He must be 6 years old, tanned and untidy. Snot dripping down his scratched nose, shirt half buttoned and a pair of shorts he’s most probably been in since he was 4. I’ve seen him many times, zipping around on his little bicycle with his younger sister on the top tube. It has no brakes, he rides barefoot, but he likes to go fast. Its a treat I tell you, to watch his patchy face crack into this huge grin, his sister squealing with delight and fear, shouting “Anna! Anna!” every time a pedestrian chances upon their wayward trail. But the brave young boy fearlessly plants his little foot on the cement road, the rear wheel softly hops off the ground. The little girl holds on to the handlebars for dear life, wide eyed and open mouthed. And as he pulls of the perfect stop, he lets out this chuckle, drops his bike and runs after his sobbing sister who is now halfway to their mother.
Every weekend, when I head to the Mallu bakery for a quick breakfast, he tails me. I don’t know how he remembers me, but I know he does, just like I remember him. He tugs on my shirt and says “Anna one rupee please, only one rupee.” I’ve always marveled at his diction.
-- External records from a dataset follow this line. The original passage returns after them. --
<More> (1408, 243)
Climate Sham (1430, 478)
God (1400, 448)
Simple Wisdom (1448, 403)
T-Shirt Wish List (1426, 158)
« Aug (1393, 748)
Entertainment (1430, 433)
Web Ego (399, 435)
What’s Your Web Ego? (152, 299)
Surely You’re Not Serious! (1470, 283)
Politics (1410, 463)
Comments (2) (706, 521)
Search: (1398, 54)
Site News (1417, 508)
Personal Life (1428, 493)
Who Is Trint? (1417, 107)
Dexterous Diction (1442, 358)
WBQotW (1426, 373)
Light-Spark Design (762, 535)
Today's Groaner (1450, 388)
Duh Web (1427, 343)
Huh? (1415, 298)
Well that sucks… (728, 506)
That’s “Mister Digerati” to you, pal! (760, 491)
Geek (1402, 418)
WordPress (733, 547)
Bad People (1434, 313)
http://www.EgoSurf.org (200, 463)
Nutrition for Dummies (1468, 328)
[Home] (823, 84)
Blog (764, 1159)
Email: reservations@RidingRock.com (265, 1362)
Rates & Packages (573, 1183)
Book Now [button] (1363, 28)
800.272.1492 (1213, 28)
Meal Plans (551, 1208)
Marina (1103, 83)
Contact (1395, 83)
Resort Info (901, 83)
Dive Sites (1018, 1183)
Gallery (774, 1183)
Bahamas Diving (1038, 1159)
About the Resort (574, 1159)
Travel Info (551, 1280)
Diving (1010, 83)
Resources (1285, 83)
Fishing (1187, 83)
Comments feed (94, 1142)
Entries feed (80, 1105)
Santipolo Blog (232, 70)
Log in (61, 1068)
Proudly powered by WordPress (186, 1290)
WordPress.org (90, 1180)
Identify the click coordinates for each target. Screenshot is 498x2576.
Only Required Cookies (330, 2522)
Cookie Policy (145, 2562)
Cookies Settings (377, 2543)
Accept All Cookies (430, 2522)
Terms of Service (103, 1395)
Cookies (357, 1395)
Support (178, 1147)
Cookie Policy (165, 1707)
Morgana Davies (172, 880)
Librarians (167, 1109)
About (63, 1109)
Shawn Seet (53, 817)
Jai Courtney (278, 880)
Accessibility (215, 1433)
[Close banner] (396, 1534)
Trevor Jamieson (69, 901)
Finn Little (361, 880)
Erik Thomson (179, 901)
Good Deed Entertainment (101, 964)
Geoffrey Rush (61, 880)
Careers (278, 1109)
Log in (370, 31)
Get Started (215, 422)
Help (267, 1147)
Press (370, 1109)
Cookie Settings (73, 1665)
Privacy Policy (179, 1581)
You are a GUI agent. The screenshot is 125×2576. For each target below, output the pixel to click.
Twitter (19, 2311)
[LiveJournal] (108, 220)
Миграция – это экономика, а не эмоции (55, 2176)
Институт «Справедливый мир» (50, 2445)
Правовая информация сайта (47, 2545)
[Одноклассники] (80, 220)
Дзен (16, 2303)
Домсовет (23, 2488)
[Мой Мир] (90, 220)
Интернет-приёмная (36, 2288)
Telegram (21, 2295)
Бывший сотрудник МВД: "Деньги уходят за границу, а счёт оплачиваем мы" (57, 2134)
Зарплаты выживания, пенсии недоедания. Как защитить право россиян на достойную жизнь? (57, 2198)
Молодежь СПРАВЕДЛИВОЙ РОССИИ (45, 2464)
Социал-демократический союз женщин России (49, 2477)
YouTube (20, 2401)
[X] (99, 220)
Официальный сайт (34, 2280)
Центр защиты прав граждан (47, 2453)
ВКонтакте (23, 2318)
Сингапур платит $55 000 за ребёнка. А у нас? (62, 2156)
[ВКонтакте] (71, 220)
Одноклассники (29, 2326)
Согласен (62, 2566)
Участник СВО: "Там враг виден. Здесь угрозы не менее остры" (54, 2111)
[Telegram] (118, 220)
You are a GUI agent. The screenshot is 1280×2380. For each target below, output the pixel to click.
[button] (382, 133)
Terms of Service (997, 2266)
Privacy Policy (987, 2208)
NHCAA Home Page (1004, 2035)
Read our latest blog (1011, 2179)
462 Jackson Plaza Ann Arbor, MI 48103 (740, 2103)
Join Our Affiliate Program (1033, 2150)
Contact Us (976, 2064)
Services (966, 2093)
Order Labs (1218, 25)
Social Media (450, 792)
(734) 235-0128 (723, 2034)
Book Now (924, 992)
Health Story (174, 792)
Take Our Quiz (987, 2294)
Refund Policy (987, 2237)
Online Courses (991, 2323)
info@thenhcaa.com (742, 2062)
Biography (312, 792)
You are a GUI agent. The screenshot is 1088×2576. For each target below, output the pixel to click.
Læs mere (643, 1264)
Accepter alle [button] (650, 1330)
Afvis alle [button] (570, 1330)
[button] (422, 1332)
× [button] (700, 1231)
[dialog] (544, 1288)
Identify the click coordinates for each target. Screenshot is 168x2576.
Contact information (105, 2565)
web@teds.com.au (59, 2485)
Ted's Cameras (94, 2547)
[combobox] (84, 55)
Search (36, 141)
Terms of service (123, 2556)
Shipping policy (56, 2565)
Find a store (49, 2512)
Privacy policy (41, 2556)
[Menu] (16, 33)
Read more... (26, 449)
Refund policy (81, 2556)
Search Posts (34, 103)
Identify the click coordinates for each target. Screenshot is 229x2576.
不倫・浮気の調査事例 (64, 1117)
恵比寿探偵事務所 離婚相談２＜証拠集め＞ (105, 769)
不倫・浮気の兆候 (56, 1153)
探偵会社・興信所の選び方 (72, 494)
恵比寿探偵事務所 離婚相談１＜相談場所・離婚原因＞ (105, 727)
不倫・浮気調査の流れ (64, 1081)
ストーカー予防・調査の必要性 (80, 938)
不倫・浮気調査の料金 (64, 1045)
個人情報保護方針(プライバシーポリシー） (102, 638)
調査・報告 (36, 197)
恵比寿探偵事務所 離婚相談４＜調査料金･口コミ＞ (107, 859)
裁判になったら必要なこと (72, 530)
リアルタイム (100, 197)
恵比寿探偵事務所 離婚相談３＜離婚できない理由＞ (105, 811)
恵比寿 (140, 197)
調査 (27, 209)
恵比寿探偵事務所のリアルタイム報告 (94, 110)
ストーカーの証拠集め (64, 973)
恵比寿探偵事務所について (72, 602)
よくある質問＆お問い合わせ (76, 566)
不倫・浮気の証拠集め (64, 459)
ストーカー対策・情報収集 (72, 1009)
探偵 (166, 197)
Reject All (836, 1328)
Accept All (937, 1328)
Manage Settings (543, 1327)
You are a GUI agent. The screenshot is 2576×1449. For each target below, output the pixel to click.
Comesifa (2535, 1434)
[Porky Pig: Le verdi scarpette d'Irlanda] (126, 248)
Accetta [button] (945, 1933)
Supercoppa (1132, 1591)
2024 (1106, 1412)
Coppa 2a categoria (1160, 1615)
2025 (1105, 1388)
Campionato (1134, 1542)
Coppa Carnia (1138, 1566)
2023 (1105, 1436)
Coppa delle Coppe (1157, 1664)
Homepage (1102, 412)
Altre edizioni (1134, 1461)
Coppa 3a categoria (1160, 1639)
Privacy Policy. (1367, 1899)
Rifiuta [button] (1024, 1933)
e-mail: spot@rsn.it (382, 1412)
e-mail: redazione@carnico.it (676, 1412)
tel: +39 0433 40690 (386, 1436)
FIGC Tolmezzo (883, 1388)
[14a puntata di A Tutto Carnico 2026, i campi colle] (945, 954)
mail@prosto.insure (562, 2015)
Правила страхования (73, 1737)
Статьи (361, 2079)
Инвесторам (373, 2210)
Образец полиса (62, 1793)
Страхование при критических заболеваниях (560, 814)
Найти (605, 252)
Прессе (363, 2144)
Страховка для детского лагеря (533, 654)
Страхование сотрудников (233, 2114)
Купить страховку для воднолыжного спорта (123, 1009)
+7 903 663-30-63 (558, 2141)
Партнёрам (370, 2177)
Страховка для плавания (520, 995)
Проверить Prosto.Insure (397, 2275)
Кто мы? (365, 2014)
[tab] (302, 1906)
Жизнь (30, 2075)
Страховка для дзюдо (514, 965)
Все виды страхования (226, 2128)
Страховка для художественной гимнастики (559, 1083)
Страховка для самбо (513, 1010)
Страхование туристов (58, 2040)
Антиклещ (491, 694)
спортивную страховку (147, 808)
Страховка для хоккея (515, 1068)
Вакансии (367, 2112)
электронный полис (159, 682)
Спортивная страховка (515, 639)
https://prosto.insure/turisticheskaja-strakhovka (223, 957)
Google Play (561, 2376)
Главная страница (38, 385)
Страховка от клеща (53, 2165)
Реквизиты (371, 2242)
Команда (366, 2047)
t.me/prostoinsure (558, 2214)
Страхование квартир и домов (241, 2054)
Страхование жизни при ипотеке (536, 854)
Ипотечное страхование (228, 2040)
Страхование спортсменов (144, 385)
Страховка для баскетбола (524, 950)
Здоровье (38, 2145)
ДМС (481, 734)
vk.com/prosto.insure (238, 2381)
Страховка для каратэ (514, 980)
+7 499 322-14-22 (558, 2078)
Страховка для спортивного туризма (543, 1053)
Sometimes his sentence includes the word chocolate. Sometimes he stretches his hand out. Always, I refuse. I wish I knew why, I wish he’d understand. I wish I hadn’t bought him candy once. I wish I could help him jump over that cliff of poverty and into an ocean of prosperity, an emancipating pied piper.
But most of all, I wish he’d grow up to read this. And may that chuckle never fade.